What such resolutions reveal is not the willingness of Irish nationalism to oppose racism and bigotry but its willingness to avoid doing so, to avoid identifying and condemning it in reality, to replace lofty, banal and meaningless condemnations of racism in general for dealing with it in concrete reality.

Sinn Fein is setting itself up to be in Government North and South in 1916, 100 years from the Easter Rising that saw the beginnings of an attempt, that failed, to achieve Irish independence.  To do so it must ensure that there is an administration around in the North for it to be a part of.  Since this requires unionist participation no provocation or act, irrespective of how outrageous it is, will be allowed to threaten the political structure in the North no matter how rotten, dysfunctional and bereft of credibility it may prove itself to be.

In this way a political settlement based on sectarianism demonstrates its bigoted logic by ensuring that the most offensive statements can be made without fear.   In this way, but not only in this way, Irish nationalism becomes complicit in feeding the bigotry on which the Northern state rests, even while it self-righteously insists on its own non-sectarian character and its supporters continue to be the main victims of the bigotry.

What the Government parties are called upon to do, unionist and nationalist, is to deliver another document on “building a united, shared and reconciled community “, another piece of paper reviewing Stormont’s ‘Unite Against Hate’ campaign and together parrot inane promises from within ”its clear commitment within the Programme for Government.”

So if nationalism cannot provide an opposition to racist bigotry who can?

In a demonstration of thousands called quickly over social media a trade union spokesmen could only say that it was organised “in response to a worrying increase in the number of racist attacks in recent weeks, a situation which has been exacerbated by inflammatory comments by some religious and political leaders.”

Once again the identity of these racists couldn’t be stated.  Throwing a punch in mid-air takes the place of landing a blow on the real bigots who are allowed to continue to disclaim responsibility through the connivance of the media, political opponents and cowardice of others.

What political leaders are the racists?  How can you oppose something when you cannot even name it?  How are their excuses and non-apologies to be challenged?  How is the collusion of others to be highlighted and exposed?  How is their hypocrisy to be demonstrated?  And what is your alternative?

The trade unions bemoaned “the absence of the promised Racial Equality Strategy and the lack of coherent political leadership from the Northern Ireland Executive” as if pieces of paper are a solution and coherent racism would be better.

This hasn’t worked before and it’s not going to work now.

The Irish Congress of Trade Unions, Amnesty International and the Northern Ireland Council for Ethnic minorities called a second demonstration today and got a good turn-out given the bad weather.  Again however there was no call for Robinson to resign despite his remarks and his non-public public apology that retracted nothing of the substance of what he had said.

Some People Before Profit placards called for his resignation and some chants from the Socialist Party contingent called for him to go but the latter’s leaflet didn’t mention it and instead claimed his apology was a great victory for anti-racists despite it being obvious that these forces played a relatively minor role.
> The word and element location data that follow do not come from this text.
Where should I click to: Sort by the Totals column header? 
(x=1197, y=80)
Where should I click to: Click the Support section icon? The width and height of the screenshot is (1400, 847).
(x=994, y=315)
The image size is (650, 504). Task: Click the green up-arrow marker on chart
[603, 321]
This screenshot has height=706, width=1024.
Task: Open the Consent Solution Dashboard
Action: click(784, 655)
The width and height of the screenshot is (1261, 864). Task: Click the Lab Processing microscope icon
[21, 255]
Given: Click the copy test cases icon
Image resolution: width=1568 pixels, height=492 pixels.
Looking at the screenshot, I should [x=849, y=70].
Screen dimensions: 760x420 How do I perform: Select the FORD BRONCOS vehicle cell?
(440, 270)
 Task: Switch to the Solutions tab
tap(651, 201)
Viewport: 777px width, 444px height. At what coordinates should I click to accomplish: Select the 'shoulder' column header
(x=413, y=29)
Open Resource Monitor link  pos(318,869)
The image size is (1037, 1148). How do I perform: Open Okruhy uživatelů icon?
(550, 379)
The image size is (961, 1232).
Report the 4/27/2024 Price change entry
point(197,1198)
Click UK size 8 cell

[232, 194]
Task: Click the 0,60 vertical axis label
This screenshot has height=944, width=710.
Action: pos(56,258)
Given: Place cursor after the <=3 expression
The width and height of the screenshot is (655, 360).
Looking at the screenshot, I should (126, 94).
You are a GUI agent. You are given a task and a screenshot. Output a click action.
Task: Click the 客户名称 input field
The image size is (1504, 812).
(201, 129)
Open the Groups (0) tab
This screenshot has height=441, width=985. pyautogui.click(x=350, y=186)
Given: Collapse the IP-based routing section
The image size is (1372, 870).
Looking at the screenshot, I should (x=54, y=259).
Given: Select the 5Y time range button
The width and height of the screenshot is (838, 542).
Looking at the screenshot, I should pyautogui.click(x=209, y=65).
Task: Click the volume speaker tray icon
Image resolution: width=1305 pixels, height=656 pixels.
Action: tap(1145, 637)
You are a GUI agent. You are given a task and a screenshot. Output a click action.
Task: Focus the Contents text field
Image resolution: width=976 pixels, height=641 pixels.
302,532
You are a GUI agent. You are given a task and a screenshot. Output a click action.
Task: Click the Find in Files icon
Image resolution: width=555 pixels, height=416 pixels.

Such repulsive episodes highlight the rotten character of politics in the North of Ireland because they involve relatively new targets but the solution that is always proposed is that local politicians be something that they are not and do something opposite to what they have just done.  That they oppose bigotry and sectarianism even while the sectarian basis of the political settlement is supported because it is part of the peace process.  ‘Peace’ becomes the excuse for yet more and more injustice because an alternative to the present political deal cannot be conceived.

Debating what such an alternative could be would be a start to addressing this obstacle.